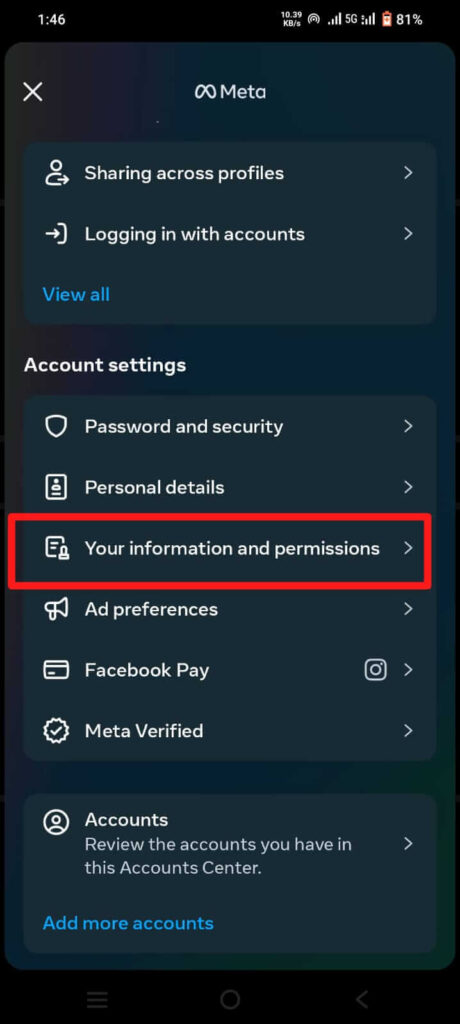The height and width of the screenshot is (1024, 460).
Task: Expand Password and security chevron
Action: point(408,426)
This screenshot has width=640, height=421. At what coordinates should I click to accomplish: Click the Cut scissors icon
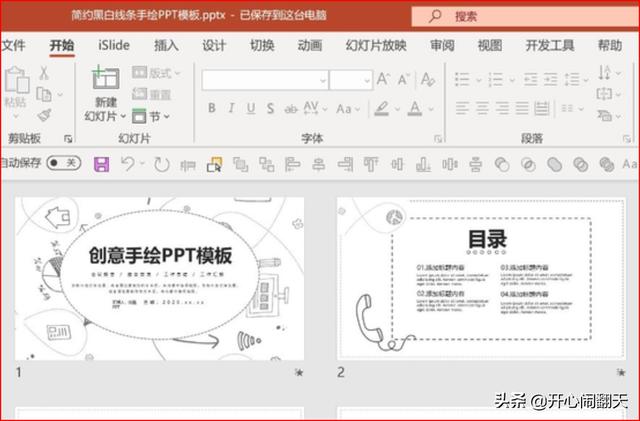[44, 73]
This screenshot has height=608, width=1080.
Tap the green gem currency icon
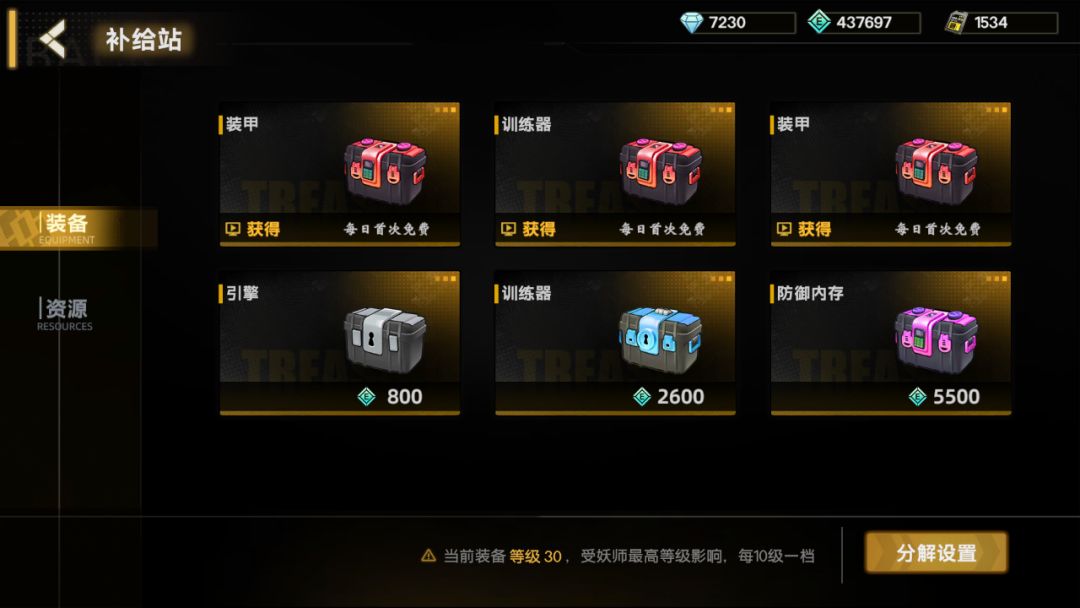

**Problem statement**
Copy exactly the lines from the one containing "This screenshot has height=608, width=1080." to the end of the records, both included, and leave the pictures out.

**Completed task**
This screenshot has height=608, width=1080.
Tap the green gem currency icon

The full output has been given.